Early the following morning one of Mrs. Hazeldine’s servants was despatched in a hansom with a small brown paper parcel and a note to the Charing Cross Hotel.

During the night watches Miss Nevill had been seized with misgivings concerning the mysterious mission wherewith she had been charged.

But the servant, the parcel, and the note all returned together just as they had been sent.

“Monsieur D’Arblet has left town, Miss; he went by the tidal train last night on his way to the Continent, and has left no address.”

So Vera tore up her own note, and locked up the offending parcel in her dressing-case.

CHAPTER XXIX.

A WEDDING TOUR.

  Thus Grief still treads upon the heels of Pleasure;
  Married in haste, we may repent at leisure.

  Congreve.

We all know that weddings are as old as the world, but who is it that invented wedding tours?  Owing to what delusion were they first instituted?

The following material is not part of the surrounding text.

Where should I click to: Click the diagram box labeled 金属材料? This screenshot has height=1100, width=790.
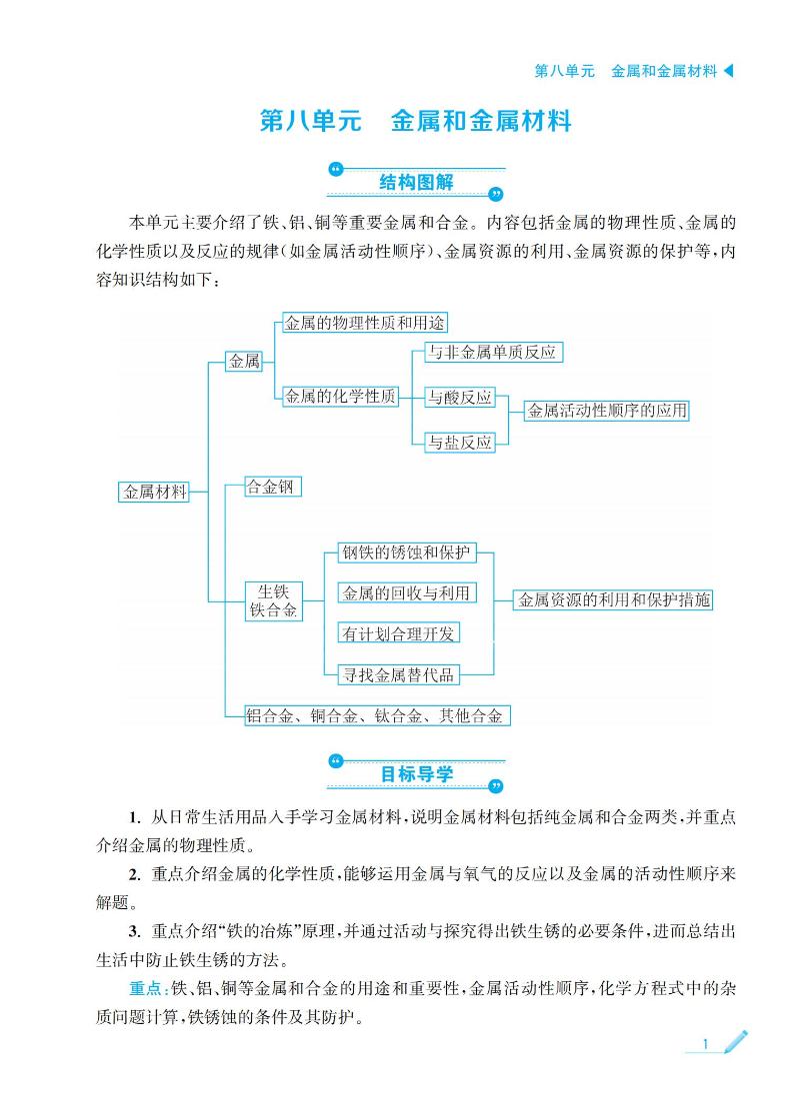[x=154, y=492]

For a wedding feast there is a reasonable cause, just as there is for a funeral luncheon, or a christening dinner.  There has been in each instance a trying ordeal to be gone through in a public church.  It is quite right that there should be eating and drinking, and a certain amount of jollification afterwards amongst the unoffending guests who have been dragged in as spectators on the occasion.  But why on earth, when the day is over, cannot the unhappy couple be left alone to eat a Darby-and-Joan dinner together in the house in which they propose to live, and return peacefully on the morrow to the avocation of their daily lives?  Why must they be sent off amid a shower of rice and shabby satin shoes into an enforced banishment from the society of their fellow-creatures, and so thrown upon each other that, in nine cases out of ten, for want of something better to do, they have learnt the way to quarrel, tooth and nail, before the week is out?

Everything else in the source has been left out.